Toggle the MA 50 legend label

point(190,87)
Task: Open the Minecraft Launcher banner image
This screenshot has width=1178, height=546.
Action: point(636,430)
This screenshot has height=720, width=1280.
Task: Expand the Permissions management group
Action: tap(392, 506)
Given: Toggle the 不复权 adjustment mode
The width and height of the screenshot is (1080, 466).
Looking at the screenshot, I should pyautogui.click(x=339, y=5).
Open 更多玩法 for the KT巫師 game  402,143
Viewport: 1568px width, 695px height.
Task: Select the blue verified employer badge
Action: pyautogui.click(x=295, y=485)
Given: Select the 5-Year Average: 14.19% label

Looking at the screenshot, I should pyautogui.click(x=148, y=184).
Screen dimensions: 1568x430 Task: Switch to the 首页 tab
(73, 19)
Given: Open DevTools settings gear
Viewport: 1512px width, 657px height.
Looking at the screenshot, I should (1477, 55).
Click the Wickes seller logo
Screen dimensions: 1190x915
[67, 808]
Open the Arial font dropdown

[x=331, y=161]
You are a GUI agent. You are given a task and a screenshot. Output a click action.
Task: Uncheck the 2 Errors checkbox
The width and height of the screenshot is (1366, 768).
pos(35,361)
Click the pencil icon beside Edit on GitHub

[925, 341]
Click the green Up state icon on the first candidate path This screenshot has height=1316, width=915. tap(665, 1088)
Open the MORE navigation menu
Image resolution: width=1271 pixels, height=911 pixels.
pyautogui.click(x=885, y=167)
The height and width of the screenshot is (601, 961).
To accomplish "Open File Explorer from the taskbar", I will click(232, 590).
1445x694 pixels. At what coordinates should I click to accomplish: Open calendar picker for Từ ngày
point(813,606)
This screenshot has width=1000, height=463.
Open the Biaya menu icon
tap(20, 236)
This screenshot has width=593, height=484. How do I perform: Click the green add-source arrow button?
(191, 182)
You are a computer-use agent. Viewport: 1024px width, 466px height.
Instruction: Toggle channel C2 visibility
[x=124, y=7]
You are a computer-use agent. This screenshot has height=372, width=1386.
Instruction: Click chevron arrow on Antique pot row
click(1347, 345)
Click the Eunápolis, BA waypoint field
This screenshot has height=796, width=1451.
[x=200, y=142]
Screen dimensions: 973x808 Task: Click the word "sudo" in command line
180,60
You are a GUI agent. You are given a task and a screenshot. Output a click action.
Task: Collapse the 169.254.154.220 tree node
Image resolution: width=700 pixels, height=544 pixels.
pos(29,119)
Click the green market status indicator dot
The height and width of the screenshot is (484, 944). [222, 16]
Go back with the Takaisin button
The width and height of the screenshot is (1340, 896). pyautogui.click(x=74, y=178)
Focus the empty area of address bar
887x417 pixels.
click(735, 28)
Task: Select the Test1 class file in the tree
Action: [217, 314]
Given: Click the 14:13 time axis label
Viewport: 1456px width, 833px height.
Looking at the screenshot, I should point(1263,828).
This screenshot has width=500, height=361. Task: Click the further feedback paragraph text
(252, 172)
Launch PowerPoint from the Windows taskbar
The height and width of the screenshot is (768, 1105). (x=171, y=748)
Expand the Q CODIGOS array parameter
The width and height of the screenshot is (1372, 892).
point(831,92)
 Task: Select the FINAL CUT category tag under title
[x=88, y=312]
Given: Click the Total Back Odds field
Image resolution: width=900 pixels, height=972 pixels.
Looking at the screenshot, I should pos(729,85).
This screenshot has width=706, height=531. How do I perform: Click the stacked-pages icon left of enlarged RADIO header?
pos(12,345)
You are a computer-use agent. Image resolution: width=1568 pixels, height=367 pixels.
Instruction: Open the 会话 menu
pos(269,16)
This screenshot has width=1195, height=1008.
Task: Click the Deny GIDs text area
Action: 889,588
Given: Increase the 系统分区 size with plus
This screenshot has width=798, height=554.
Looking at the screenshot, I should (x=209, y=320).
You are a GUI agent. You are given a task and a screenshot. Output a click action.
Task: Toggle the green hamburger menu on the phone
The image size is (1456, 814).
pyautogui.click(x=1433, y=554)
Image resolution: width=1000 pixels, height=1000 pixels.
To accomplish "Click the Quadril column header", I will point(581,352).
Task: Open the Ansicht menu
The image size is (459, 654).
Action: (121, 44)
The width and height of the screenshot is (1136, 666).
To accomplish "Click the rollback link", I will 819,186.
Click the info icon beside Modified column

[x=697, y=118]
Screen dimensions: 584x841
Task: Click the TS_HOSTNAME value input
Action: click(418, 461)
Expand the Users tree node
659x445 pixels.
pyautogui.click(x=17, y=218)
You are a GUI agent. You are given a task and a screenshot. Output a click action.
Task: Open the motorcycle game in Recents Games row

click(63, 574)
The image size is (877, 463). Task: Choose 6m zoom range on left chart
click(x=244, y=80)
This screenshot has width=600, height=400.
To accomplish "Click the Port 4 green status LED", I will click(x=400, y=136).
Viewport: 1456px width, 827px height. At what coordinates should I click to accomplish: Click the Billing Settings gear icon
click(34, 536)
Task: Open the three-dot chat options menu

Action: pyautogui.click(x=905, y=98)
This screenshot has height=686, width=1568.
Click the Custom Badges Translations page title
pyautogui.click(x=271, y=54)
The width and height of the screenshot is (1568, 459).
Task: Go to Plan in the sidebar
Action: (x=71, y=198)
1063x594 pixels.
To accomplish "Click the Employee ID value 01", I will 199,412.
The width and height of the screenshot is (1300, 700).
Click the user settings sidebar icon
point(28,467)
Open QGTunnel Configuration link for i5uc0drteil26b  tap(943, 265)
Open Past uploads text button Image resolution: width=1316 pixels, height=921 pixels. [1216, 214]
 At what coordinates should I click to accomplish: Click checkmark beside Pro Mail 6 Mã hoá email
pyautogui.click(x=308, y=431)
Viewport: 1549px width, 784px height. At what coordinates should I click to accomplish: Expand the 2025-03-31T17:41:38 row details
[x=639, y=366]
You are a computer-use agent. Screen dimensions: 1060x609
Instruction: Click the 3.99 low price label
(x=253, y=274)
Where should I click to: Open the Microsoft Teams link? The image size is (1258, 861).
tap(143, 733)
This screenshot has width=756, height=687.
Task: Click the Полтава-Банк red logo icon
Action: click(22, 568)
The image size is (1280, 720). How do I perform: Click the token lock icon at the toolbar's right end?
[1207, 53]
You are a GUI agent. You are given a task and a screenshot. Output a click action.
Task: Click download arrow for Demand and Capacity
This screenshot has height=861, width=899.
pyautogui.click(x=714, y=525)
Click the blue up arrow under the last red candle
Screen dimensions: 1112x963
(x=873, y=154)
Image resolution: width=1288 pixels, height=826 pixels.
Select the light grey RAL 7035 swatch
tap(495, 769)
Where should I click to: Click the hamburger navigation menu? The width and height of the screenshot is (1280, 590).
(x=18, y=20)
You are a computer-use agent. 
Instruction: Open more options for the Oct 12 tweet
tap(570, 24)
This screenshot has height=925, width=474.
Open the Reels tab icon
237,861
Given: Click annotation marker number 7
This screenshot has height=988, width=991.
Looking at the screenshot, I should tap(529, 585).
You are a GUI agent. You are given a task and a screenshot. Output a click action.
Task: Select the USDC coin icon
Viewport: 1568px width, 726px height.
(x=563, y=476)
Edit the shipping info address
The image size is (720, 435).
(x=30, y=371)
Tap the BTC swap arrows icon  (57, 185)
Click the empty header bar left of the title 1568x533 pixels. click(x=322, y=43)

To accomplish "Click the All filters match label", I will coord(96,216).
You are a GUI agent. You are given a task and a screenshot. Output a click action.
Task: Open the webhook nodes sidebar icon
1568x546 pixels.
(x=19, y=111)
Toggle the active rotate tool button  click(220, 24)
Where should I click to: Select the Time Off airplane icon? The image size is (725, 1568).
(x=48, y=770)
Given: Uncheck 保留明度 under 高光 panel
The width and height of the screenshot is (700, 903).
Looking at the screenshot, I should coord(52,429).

════════════════════

> _About this exercise_
Print every record above exactly as it was given.

> _Expected answer_
Toggle the MA 50 legend label

point(190,87)
Task: Open the Minecraft Launcher banner image
This screenshot has width=1178, height=546.
Action: point(636,430)
This screenshot has height=720, width=1280.
Task: Expand the Permissions management group
Action: tap(392, 506)
Given: Toggle the 不复权 adjustment mode
The width and height of the screenshot is (1080, 466).
Looking at the screenshot, I should pyautogui.click(x=339, y=5).
Open 更多玩法 for the KT巫師 game  402,143
Viewport: 1568px width, 695px height.
Task: Select the blue verified employer badge
Action: pyautogui.click(x=295, y=485)
Given: Select the 5-Year Average: 14.19% label

Looking at the screenshot, I should pyautogui.click(x=148, y=184).
Screen dimensions: 1568x430 Task: Switch to the 首页 tab
(73, 19)
Given: Open DevTools settings gear
Viewport: 1512px width, 657px height.
Looking at the screenshot, I should (1477, 55).
Click the Wickes seller logo
Screen dimensions: 1190x915
[67, 808]
Open the Arial font dropdown

[x=331, y=161]
You are a GUI agent. You are given a task and a screenshot. Output a click action.
Task: Uncheck the 2 Errors checkbox
The width and height of the screenshot is (1366, 768).
pos(35,361)
Click the pencil icon beside Edit on GitHub

[925, 341]
Click the green Up state icon on the first candidate path This screenshot has height=1316, width=915. tap(665, 1088)
Open the MORE navigation menu
Image resolution: width=1271 pixels, height=911 pixels.
pyautogui.click(x=885, y=167)
The height and width of the screenshot is (601, 961).
To accomplish "Open File Explorer from the taskbar", I will click(232, 590).
1445x694 pixels. At what coordinates should I click to accomplish: Open calendar picker for Từ ngày
point(813,606)
This screenshot has width=1000, height=463.
Open the Biaya menu icon
tap(20, 236)
This screenshot has width=593, height=484. How do I perform: Click the green add-source arrow button?
(191, 182)
You are a computer-use agent. Viewport: 1024px width, 466px height.
Instruction: Toggle channel C2 visibility
[x=124, y=7]
You are a computer-use agent. This screenshot has height=372, width=1386.
Instruction: Click chevron arrow on Antique pot row
click(1347, 345)
Click the Eunápolis, BA waypoint field
This screenshot has height=796, width=1451.
[x=200, y=142]
Screen dimensions: 973x808 Task: Click the word "sudo" in command line
180,60
You are a GUI agent. You are given a task and a screenshot. Output a click action.
Task: Collapse the 169.254.154.220 tree node
Image resolution: width=700 pixels, height=544 pixels.
pos(29,119)
Click the green market status indicator dot
The height and width of the screenshot is (484, 944). [222, 16]
Go back with the Takaisin button
The width and height of the screenshot is (1340, 896). pyautogui.click(x=74, y=178)
Focus the empty area of address bar
887x417 pixels.
click(735, 28)
Task: Select the Test1 class file in the tree
Action: [217, 314]
Given: Click the 14:13 time axis label
Viewport: 1456px width, 833px height.
Looking at the screenshot, I should point(1263,828).
This screenshot has width=500, height=361. Task: Click the further feedback paragraph text
(252, 172)
Launch PowerPoint from the Windows taskbar
The height and width of the screenshot is (768, 1105). (x=171, y=748)
Expand the Q CODIGOS array parameter
The width and height of the screenshot is (1372, 892).
point(831,92)
 Task: Select the FINAL CUT category tag under title
[x=88, y=312]
Given: Click the Total Back Odds field
Image resolution: width=900 pixels, height=972 pixels.
Looking at the screenshot, I should pos(729,85).
This screenshot has width=706, height=531. How do I perform: Click the stacked-pages icon left of enlarged RADIO header?
pos(12,345)
You are a computer-use agent. Image resolution: width=1568 pixels, height=367 pixels.
Instruction: Open the 会话 menu
pos(269,16)
This screenshot has width=1195, height=1008.
Task: Click the Deny GIDs text area
Action: 889,588
Given: Increase the 系统分区 size with plus
This screenshot has width=798, height=554.
Looking at the screenshot, I should (x=209, y=320).
You are a GUI agent. You are given a task and a screenshot. Output a click action.
Task: Toggle the green hamburger menu on the phone
The image size is (1456, 814).
pyautogui.click(x=1433, y=554)
Image resolution: width=1000 pixels, height=1000 pixels.
To accomplish "Click the Quadril column header", I will point(581,352).
Task: Open the Ansicht menu
The image size is (459, 654).
Action: (121, 44)
The width and height of the screenshot is (1136, 666).
To accomplish "Click the rollback link", I will 819,186.
Click the info icon beside Modified column

[x=697, y=118]
Screen dimensions: 584x841
Task: Click the TS_HOSTNAME value input
Action: click(418, 461)
Expand the Users tree node
659x445 pixels.
pyautogui.click(x=17, y=218)
You are a GUI agent. You are given a task and a screenshot. Output a click action.
Task: Open the motorcycle game in Recents Games row

click(63, 574)
The image size is (877, 463). Task: Choose 6m zoom range on left chart
click(x=244, y=80)
This screenshot has width=600, height=400.
To accomplish "Click the Port 4 green status LED", I will click(x=400, y=136).
Viewport: 1456px width, 827px height. At what coordinates should I click to accomplish: Click the Billing Settings gear icon
click(34, 536)
Task: Open the three-dot chat options menu

Action: pyautogui.click(x=905, y=98)
This screenshot has height=686, width=1568.
Click the Custom Badges Translations page title
pyautogui.click(x=271, y=54)
The width and height of the screenshot is (1568, 459).
Task: Go to Plan in the sidebar
Action: (x=71, y=198)
1063x594 pixels.
To accomplish "Click the Employee ID value 01", I will 199,412.
The width and height of the screenshot is (1300, 700).
Click the user settings sidebar icon
point(28,467)
Open QGTunnel Configuration link for i5uc0drteil26b  tap(943, 265)
Open Past uploads text button Image resolution: width=1316 pixels, height=921 pixels. [1216, 214]
 At what coordinates should I click to accomplish: Click checkmark beside Pro Mail 6 Mã hoá email
pyautogui.click(x=308, y=431)
Viewport: 1549px width, 784px height. At what coordinates should I click to accomplish: Expand the 2025-03-31T17:41:38 row details
[x=639, y=366]
You are a computer-use agent. Screen dimensions: 1060x609
Instruction: Click the 3.99 low price label
(x=253, y=274)
Where should I click to: Open the Microsoft Teams link? The image size is (1258, 861).
tap(143, 733)
This screenshot has width=756, height=687.
Task: Click the Полтава-Банк red logo icon
Action: click(22, 568)
The image size is (1280, 720). How do I perform: Click the token lock icon at the toolbar's right end?
[1207, 53]
You are a GUI agent. You are given a task and a screenshot. Output a click action.
Task: Click download arrow for Demand and Capacity
This screenshot has height=861, width=899.
pyautogui.click(x=714, y=525)
Click the blue up arrow under the last red candle
Screen dimensions: 1112x963
(x=873, y=154)
Image resolution: width=1288 pixels, height=826 pixels.
Select the light grey RAL 7035 swatch
tap(495, 769)
Where should I click to: Click the hamburger navigation menu? The width and height of the screenshot is (1280, 590).
(x=18, y=20)
You are a computer-use agent. 
Instruction: Open more options for the Oct 12 tweet
tap(570, 24)
This screenshot has height=925, width=474.
Open the Reels tab icon
237,861
Given: Click annotation marker number 7
This screenshot has height=988, width=991.
Looking at the screenshot, I should tap(529, 585).
You are a GUI agent. You are given a task and a screenshot. Output a click action.
Task: Select the USDC coin icon
Viewport: 1568px width, 726px height.
(x=563, y=476)
Edit the shipping info address
The image size is (720, 435).
(x=30, y=371)
Tap the BTC swap arrows icon  (57, 185)
Click the empty header bar left of the title 1568x533 pixels. click(x=322, y=43)

To accomplish "Click the All filters match label", I will coord(96,216).
You are a GUI agent. You are given a task and a screenshot. Output a click action.
Task: Open the webhook nodes sidebar icon
1568x546 pixels.
(x=19, y=111)
Toggle the active rotate tool button  click(220, 24)
Where should I click to: Select the Time Off airplane icon? The image size is (725, 1568).
(x=48, y=770)
Given: Uncheck 保留明度 under 高光 panel
The width and height of the screenshot is (700, 903).
Looking at the screenshot, I should coord(52,429).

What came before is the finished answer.